SELECTED PASSAGE ::

▼

This week's BFP comment dines out on a certain Uruguayan's teeth-led actions as the football world bites back.

 

LIKE many others, I flicked over from England’s dreary World Cup game against Costa Rica on Tuesday the minute Twitter exploded with comments about Luis Suarez and his problematic jaws.

‘Surely not?’ I thought. Not again? But sure enough, the sublimely gifted Uruguayan, whose genius broke English hearts only a matter of days before, sunk his teeth into an al dente opponent for the third time in his career.

The reaction from the British media was, and is, gigantic. Suarez’s has form after all, gnawing away at the arm of an opponent during last year’s Premier League and feasting on a foe in 2010 while playing for Ajax.

Former Wales midfielder and Afghan hound lookalike Robbie Savage, speaking on the BBC, labelled him a “disgrace” who should never step on a football field again at international level.

And ITV’s Ian Wright used his unique insight to suggest the man may have some “serious problems”, which is surely like pointing out that Napoleon, in his bid for world domination, may have suffered from a touch of small man syndrome.

Of course the man has problems. I heard a radio therapist trying to suggest Suarez’s dental discoveries were down to excitement, rather than any malicious intent or indeed hunger pangs.

I don’t buy that for minute – the man clearly has trouble controlling his temper, and for the red mist to descend so quickly that he doesn’t even have time to raise his fists before lashing out, you’ve got a ticking time bomb.

Let’s face it, in any other occupation or walk of life, the man would have been arrested for assault, if not assessed by mental health experts.

I’m trying to imagine the reaction if, as I write, I were to lunge over my desk headfirst and bury my incisors into the shoulder of the intern. This piece might not see out its pithy conclusion.

And if an understanding employer were to give his visiting plumber a third (third!) chance at fixing boilers only for him register a hat trick of chewed customers, we’d be talking a secure cell for one.

Is this all sour grapes? Are we overreacting in a fit of jealous rage over the man’s undoubted and sublime footballing talents?

Talents which saw him awarded the Premier League player of the season and single handedly destroy England’s hopes of World Cup qualification, let’s not forget.

Suarez himself seems to think so, playing down the story and dismissing bitegate (for we must call it that, musn’t we?) as just something that just ‘happens on a football pitch’.

Well yes, it does when you’re on it, Luis.

FIFA has moved swiftly to ban the biter for nine games and has issued him a four month exile from all ‘football activity’.

This presumably prohibits him from pulling on a football strip and re-enacting fantasised scenes in his back garden of a world cup final victory that could have been, had it not been for his errant teeth.

The last time Suarez flossed with flesh he was handed a ten-game ban, and so FIFA’s actions seem to fall into line with common sense and public opinion, which seems universally swayed against the Uruguayan.

Perhaps you can’t blame the player for trying to play down the scandal. He has to be embarrassed at his actions, in the same way as an alcoholic regrets his drinking each morning. But yet it continues.

As Wright sagely put it, “he’s got some seriously issues, man” and must be helped. To simply point fingers and criticise will get him nowhere.

But the sad fact is the cauldron of hate awaiting him in the stadiums of England next season will hardly act as a soothing therapist chair for Suarez.

And this prospect may just push him over the edge into continuing his oral adventures somewhere sunnier for next term. I hear Madrid tastes nice this time of year.

▲

EXERCISE DETAILS :: Can you sum up the column on Luis Suarez's biting in two sentences?

DATASET ENTRIES ::
▼

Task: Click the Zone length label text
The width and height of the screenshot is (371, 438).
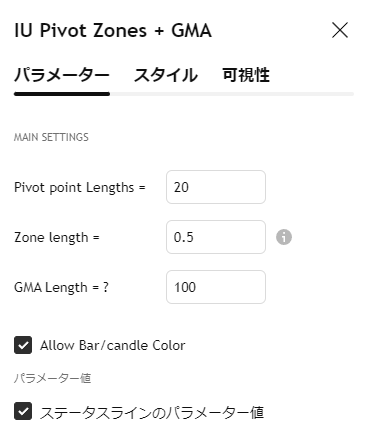Action: (57, 237)
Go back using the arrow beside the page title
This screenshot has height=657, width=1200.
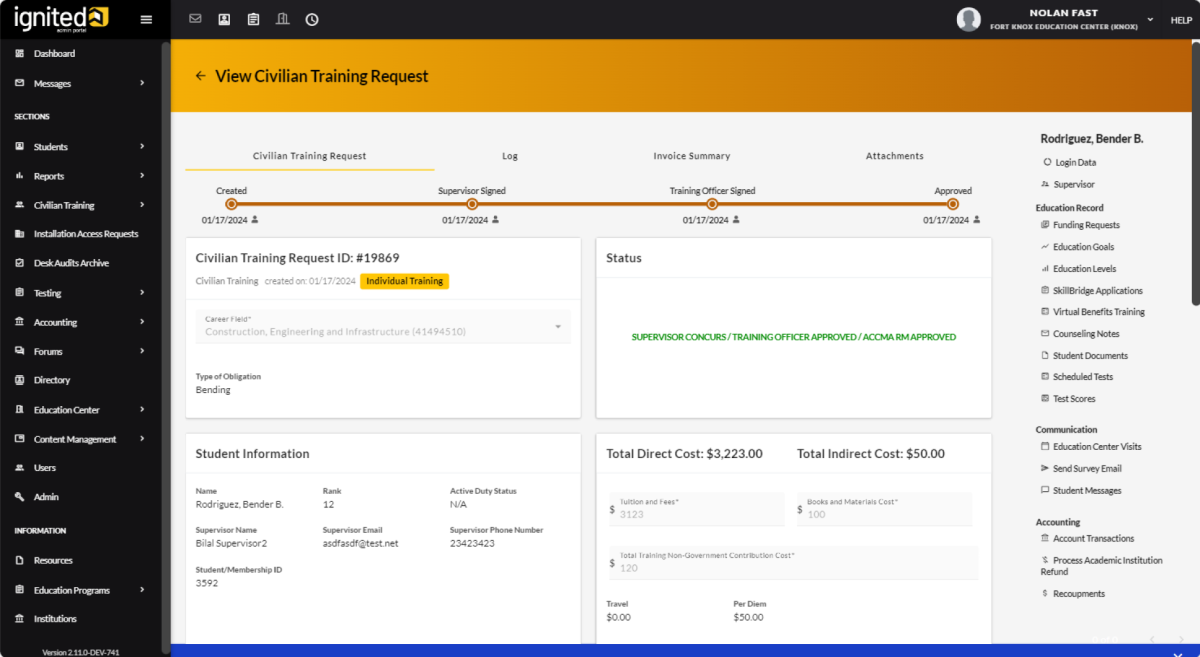point(200,76)
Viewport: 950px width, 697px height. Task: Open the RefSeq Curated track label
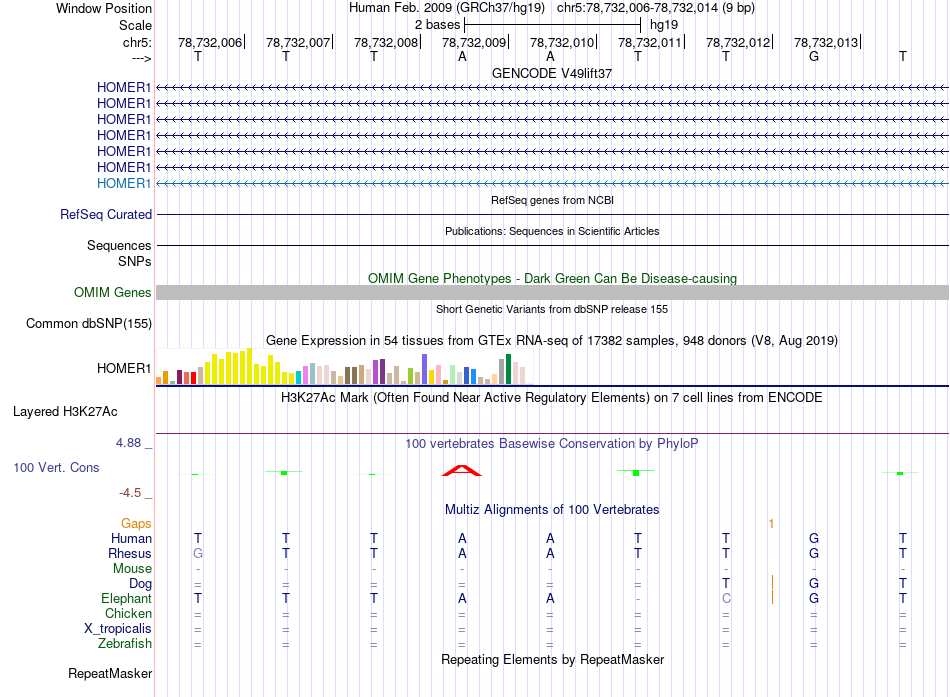coord(106,215)
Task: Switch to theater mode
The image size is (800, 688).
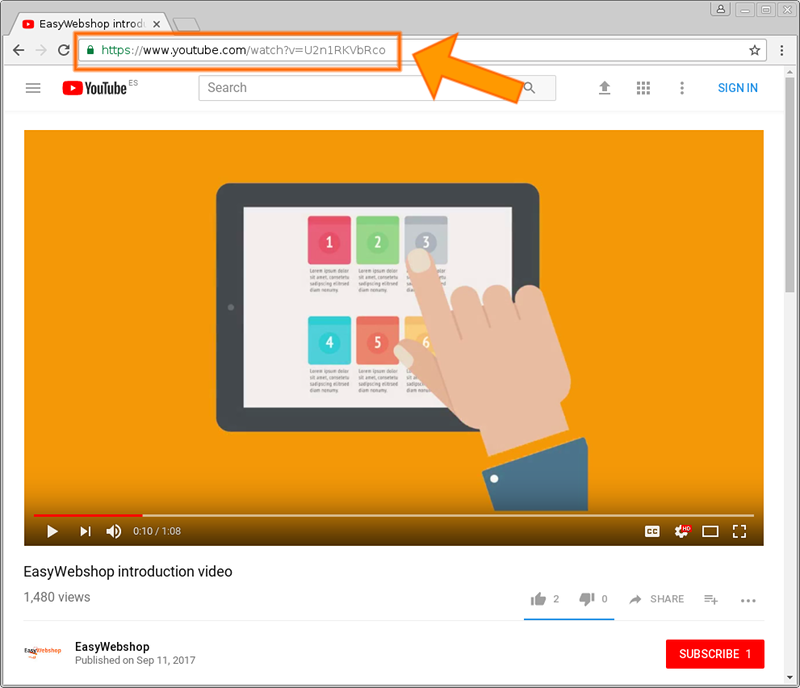Action: [710, 531]
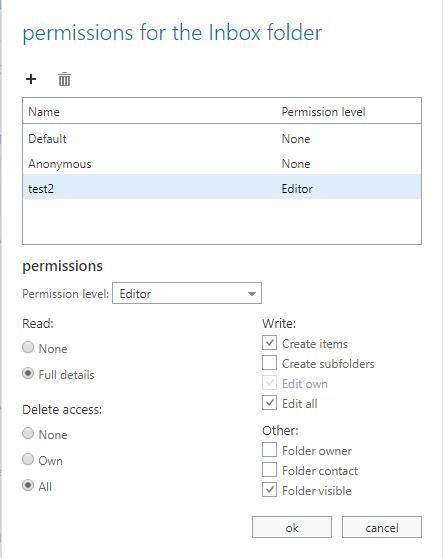
Task: Click the cancel button
Action: pyautogui.click(x=382, y=527)
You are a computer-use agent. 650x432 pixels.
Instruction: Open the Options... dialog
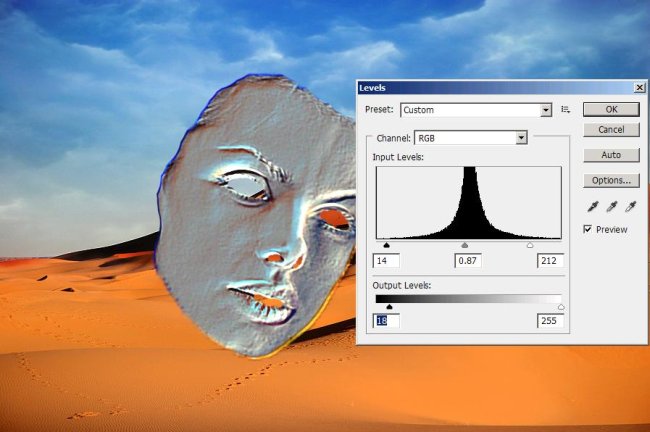click(x=610, y=181)
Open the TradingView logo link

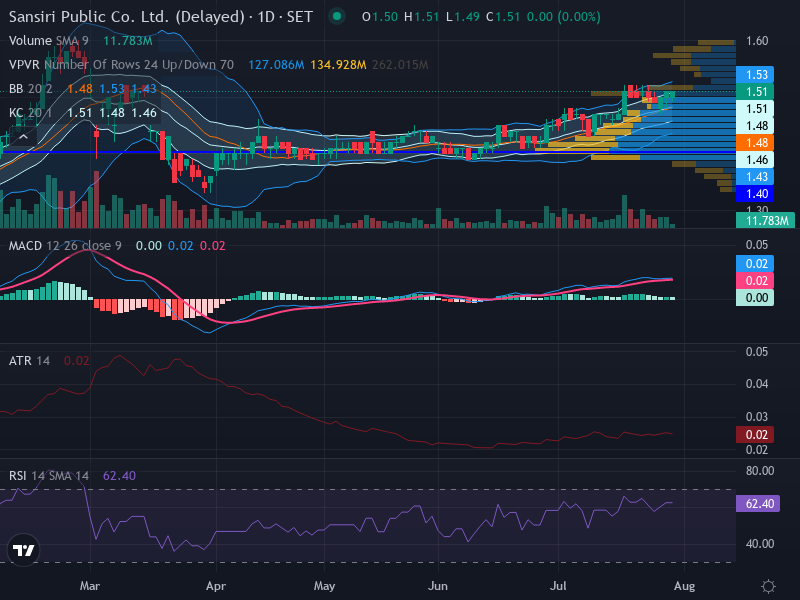(23, 550)
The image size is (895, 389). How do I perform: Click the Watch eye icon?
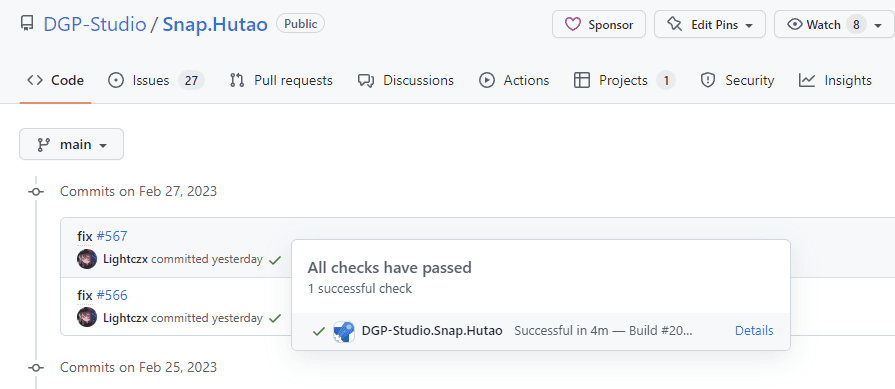795,25
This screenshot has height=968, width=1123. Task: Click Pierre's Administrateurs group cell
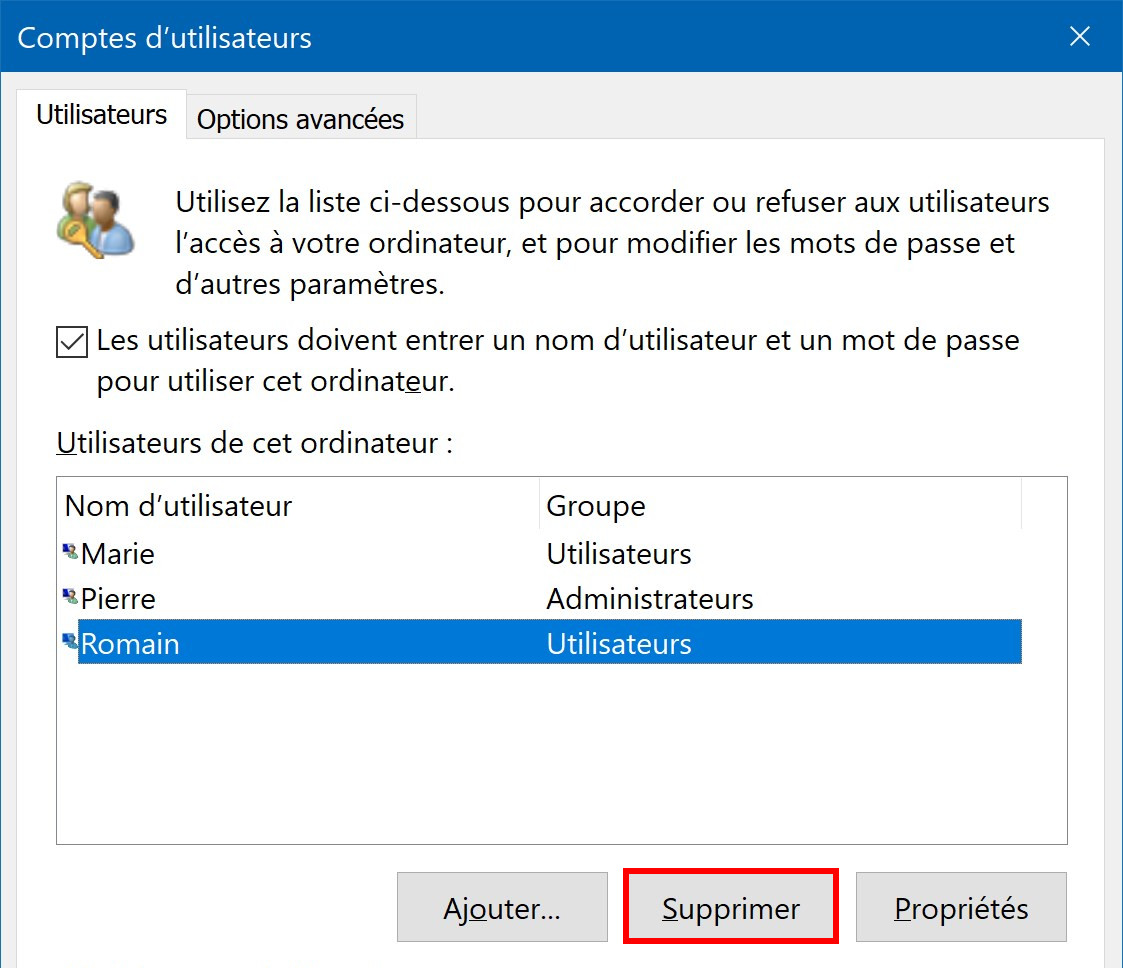[650, 599]
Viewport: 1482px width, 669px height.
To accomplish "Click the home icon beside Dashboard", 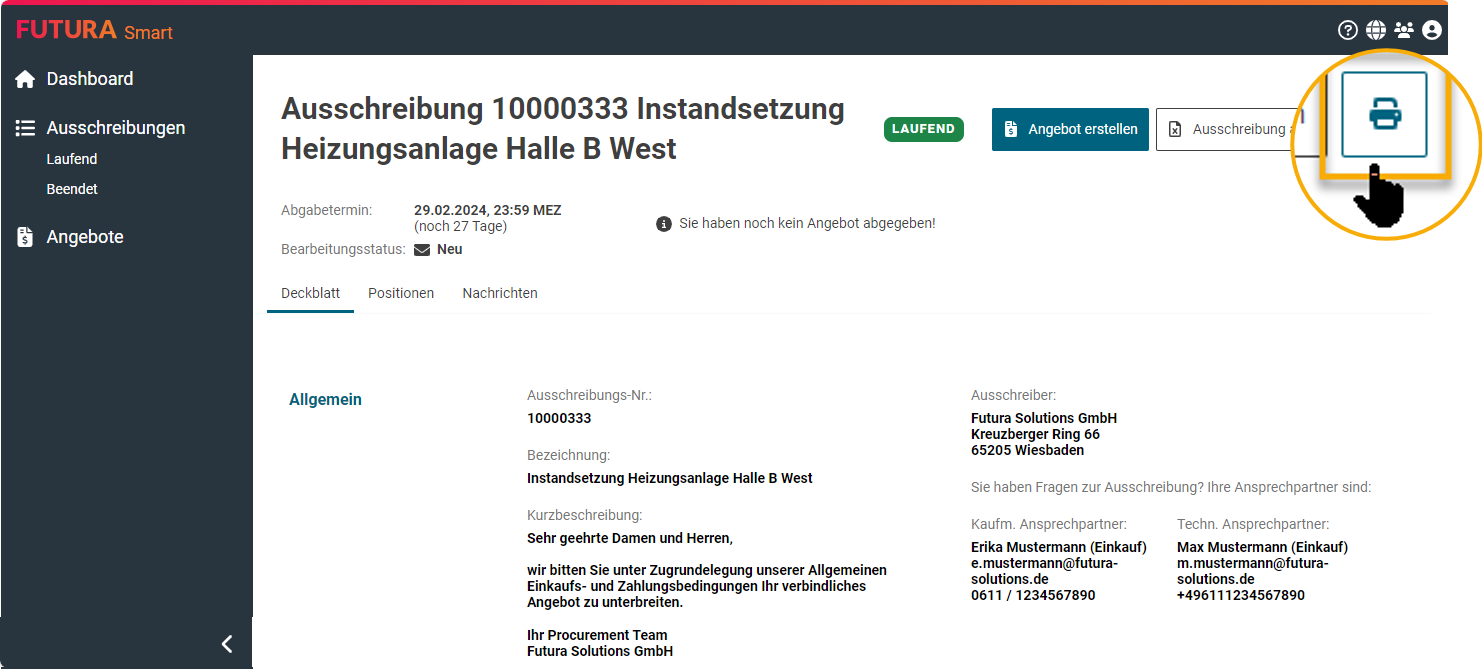I will coord(25,79).
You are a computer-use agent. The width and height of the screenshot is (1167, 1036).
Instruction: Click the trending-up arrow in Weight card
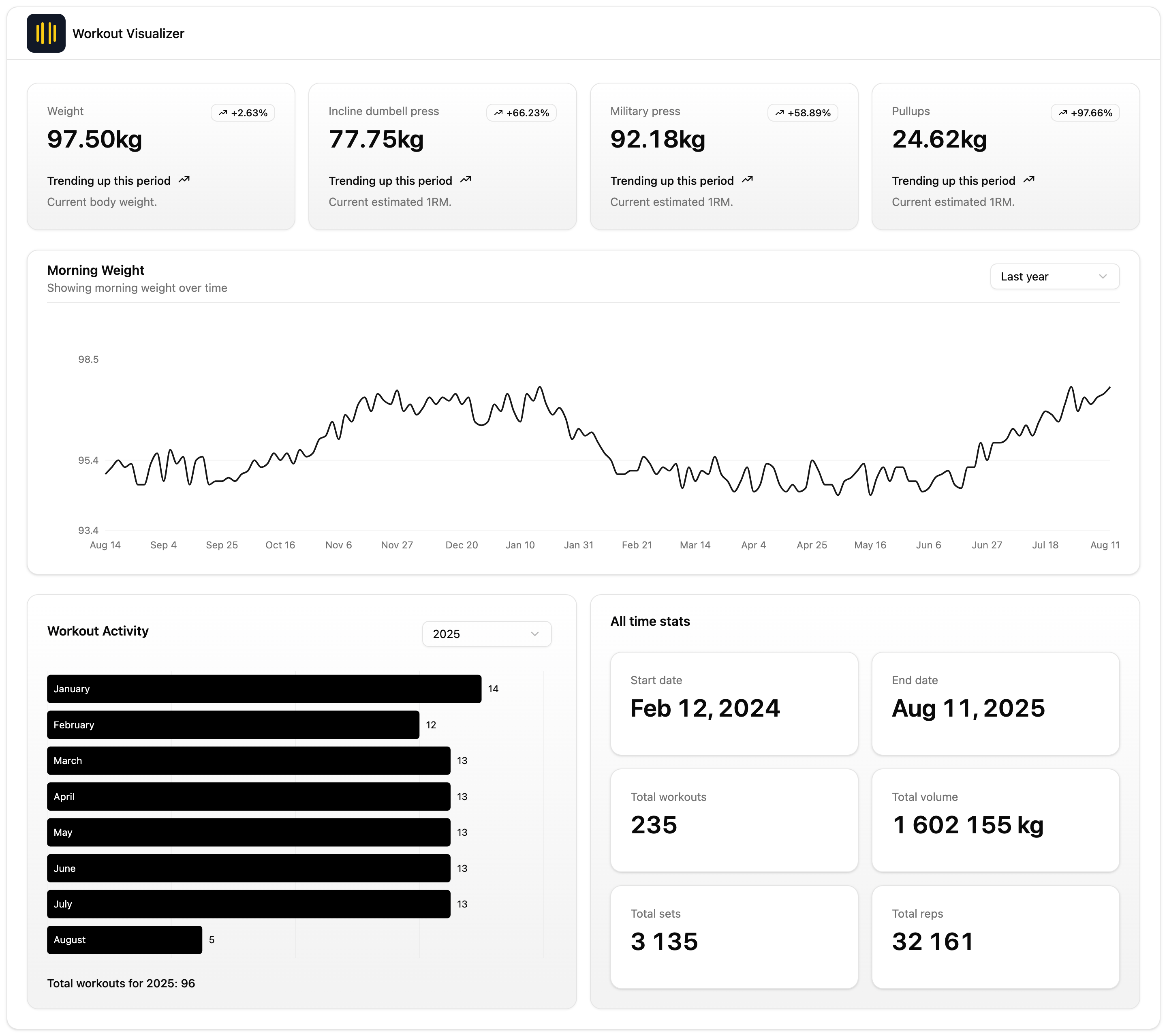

▲

RESULT FOR THIS TASK :: Luis Suarez bit an opponent at the World Cup for the third time in his career, drawing a huge reaction from the British media, and FIFA banned him for nine games and from all football activity for four months. The writer argues that Suarez clearly cannot control his temper and must be helped, but warns that the hostility awaiting him in English stadiums next season may push him over the edge.